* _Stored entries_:
--*--
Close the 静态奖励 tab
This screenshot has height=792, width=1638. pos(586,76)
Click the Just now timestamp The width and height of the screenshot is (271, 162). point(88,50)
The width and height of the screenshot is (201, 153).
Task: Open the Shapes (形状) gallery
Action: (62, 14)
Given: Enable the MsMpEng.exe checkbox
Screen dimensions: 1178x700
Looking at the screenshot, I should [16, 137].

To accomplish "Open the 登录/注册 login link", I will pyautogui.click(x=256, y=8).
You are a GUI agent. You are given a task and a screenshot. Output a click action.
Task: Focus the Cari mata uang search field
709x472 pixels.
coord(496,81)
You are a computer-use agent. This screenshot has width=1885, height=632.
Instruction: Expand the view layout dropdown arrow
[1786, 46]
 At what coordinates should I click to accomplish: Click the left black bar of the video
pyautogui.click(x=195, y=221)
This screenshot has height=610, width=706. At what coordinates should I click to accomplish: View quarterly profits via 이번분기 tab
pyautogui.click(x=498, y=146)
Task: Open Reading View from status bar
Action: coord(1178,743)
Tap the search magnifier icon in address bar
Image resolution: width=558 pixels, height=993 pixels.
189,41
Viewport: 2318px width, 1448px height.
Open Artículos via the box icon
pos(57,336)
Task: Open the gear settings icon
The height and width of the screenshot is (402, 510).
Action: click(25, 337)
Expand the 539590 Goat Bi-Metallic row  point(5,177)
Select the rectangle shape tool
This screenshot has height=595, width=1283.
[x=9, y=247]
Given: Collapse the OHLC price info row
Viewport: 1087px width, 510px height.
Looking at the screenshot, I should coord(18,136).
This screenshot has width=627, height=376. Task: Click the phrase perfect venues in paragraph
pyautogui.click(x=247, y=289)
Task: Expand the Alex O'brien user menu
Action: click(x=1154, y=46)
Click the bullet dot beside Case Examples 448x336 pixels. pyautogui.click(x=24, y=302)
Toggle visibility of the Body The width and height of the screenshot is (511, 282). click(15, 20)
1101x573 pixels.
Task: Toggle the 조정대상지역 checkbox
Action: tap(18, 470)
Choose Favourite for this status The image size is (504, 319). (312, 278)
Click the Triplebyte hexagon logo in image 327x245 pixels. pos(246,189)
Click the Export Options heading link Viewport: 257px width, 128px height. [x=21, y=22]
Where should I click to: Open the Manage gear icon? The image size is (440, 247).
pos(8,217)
--*--
* _Problem_:
Show me every line of the entries above that holds "link".

* _Exercise answer_:
To accomplish "Open the 登录/注册 login link", I will pyautogui.click(x=256, y=8).
Click the Export Options heading link Viewport: 257px width, 128px height. [x=21, y=22]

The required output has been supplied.